Sí; la arquitectura es silenciosa –no habla. Sin embargo, al hacer arquitectura, nos proponemos algo. La arquitectura es el esfuerzo de la materia por ser. Es un esfuerzo por hacer visible aquello que no lo es: los pensamientos. Un pensamiento, como un sentimiento, es algo que pertenece al mundo de lo indeterminado, al mundo que no ha tomado forma todavía. Hacer presente algo es darle forma, pensando que lo que se ve, existe. De este modo, los actos sobre la materia sí tienen voz, al dibujar la distancia entre lo que las cosas son y lo que quisieran ser. Con el trabajo de los hombres, lo que era igual se vuelve diverso, y lo inerte se vuelve animado, al rozarlo con fe. Y se acerca a nosotros tanto más cuanto más misterioso sea su igualdad y su diversidad; tanto más cuanto más extrema sea su abstracción y más rugosa su materialidad; ése es el lugar donde habita el misterioso intercambio entre lo arbitrario y lo necesario. Luego llega el momento más difícil, el refugio de los poetas más puros: una vez que las ideas están presentes, hay que volverlas invisibles.

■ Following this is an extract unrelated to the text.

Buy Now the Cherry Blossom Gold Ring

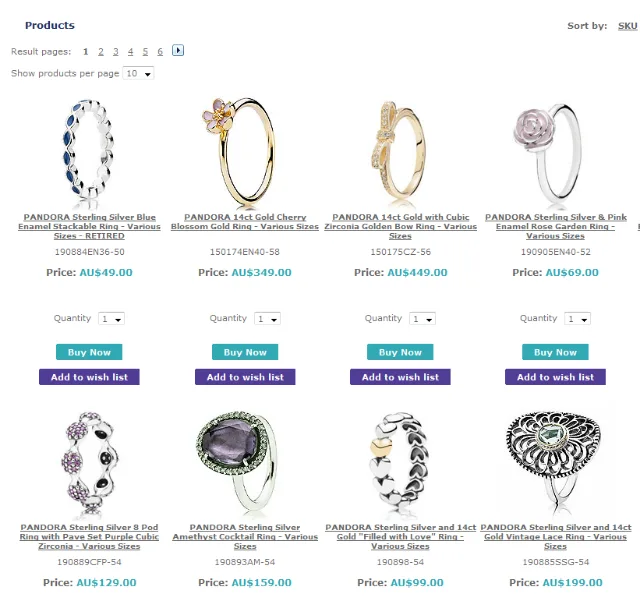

En cierto modo, pues, la arquitectura es más bien un quehacer, y por lo tanto no deberíamos hablar de normas, sino fijarnos en su talante. Y es un hacer que envuelve el mundo de las ideas y el mundo de la materia. Por eso me parece que lo que debe caracterizar al arquitecto es la conciencia intelectual de la materia. Intelectual es algo más que racional, en él tiene cabida el humor y la ironía. Y conciencia tiene aquí un acento personal, y un velo de silencio. Es algo poderoso y secreto, tan mudo como son las piedras y el acero cuando no tiene con quien hablar: la materia es tenazmente indiferente a nuestras opiniones, pero nosotros no somos impermeables a la naturaleza. Pero para ello hace falta una conciencia intelectual de la materia; o dicho de otra forma, fe en la arquitectura. Y esta no existe sin confianza en la materia: confianza en que su modo de hacerse presente, su modo de ser, es capaz de sombrear lo posible, pero también, transmitirnos lo lejano de la vida. Allí encontramos lo desconocido revestido de intimidad, como si lo ajeno pudiera descubrir el yo en los demás.